◆ Assigned task ◆
Nothing but the lines from the one containing "Vacina (517, 2479)" through the one containing "Vilhena (560, 2477)", both included, should be given again, each exactly as written below.

◆ Listed entries ◆
━━━━━━━━━━━━━━━━
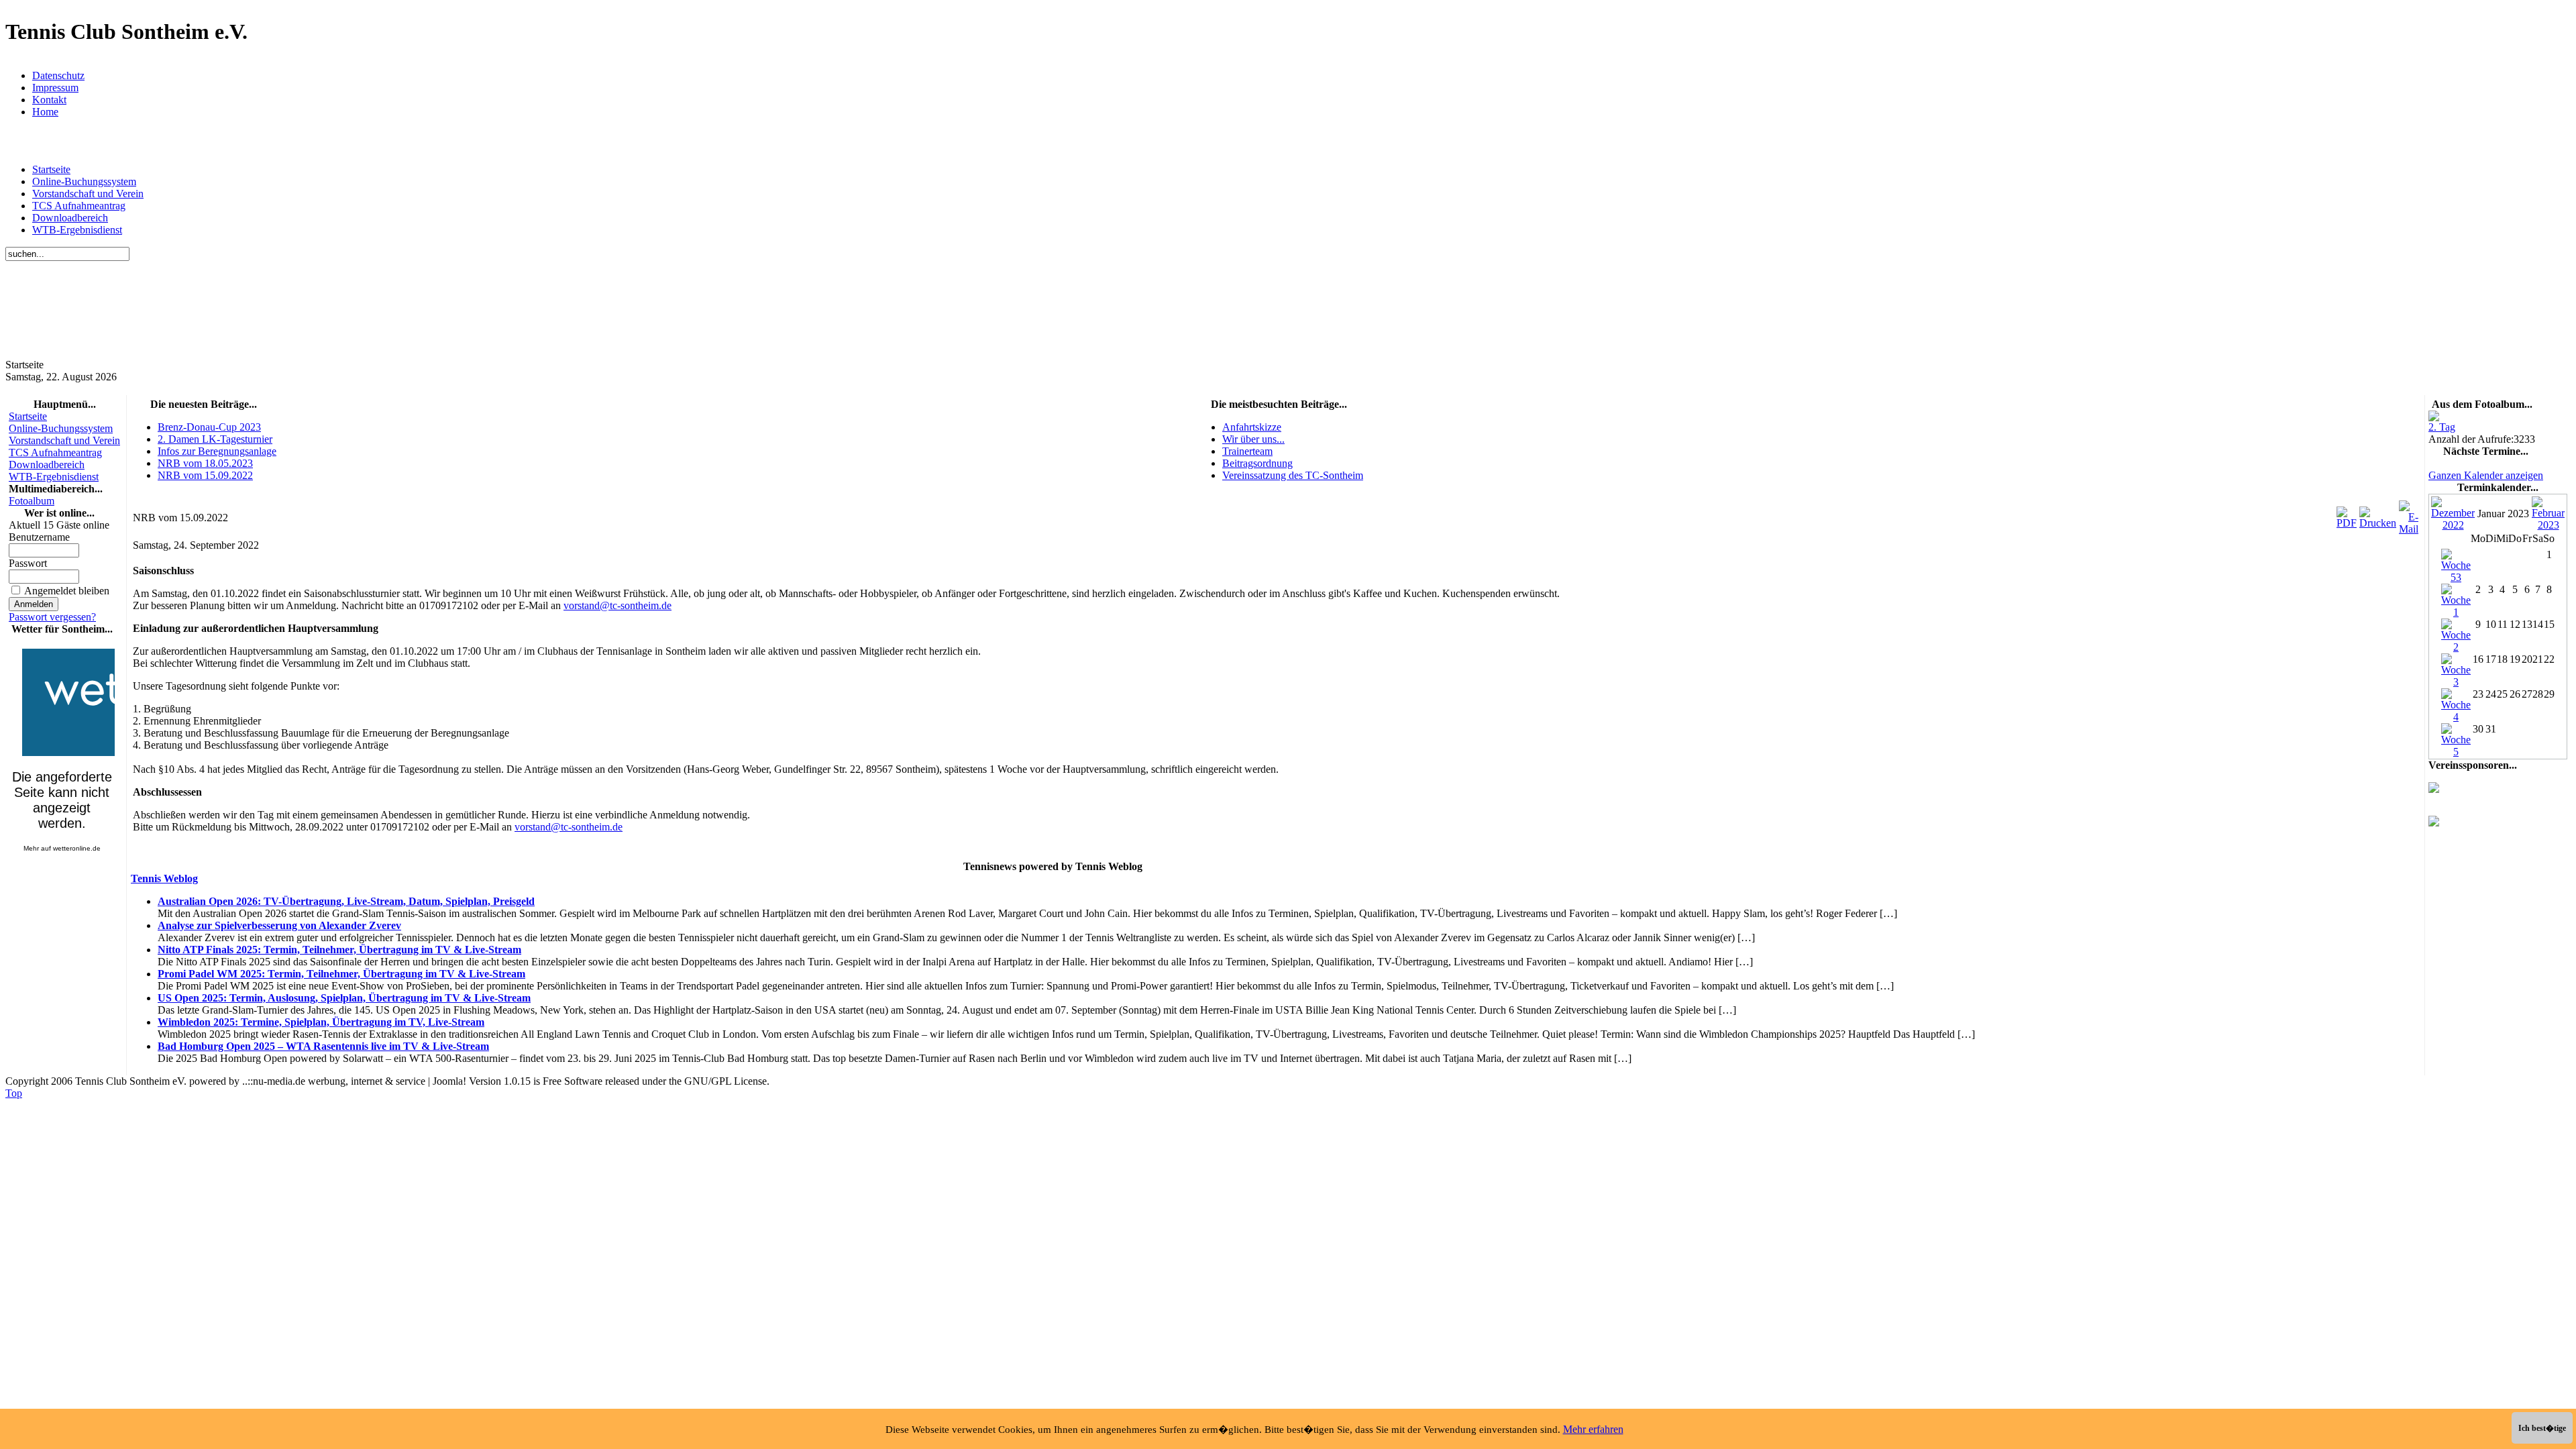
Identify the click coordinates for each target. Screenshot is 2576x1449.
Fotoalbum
━━━━━━━━━━━━━━━━
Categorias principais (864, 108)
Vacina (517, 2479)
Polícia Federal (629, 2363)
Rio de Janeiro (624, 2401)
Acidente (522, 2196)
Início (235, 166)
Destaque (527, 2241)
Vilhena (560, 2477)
━━━━━━━━━━━━━━━━
◆ Your solution ◆
Vacina (517, 2479)
Polícia Federal (629, 2363)
Rio de Janeiro (624, 2401)
Acidente (522, 2196)
Início (235, 166)
Destaque (527, 2241)
Vilhena (560, 2477)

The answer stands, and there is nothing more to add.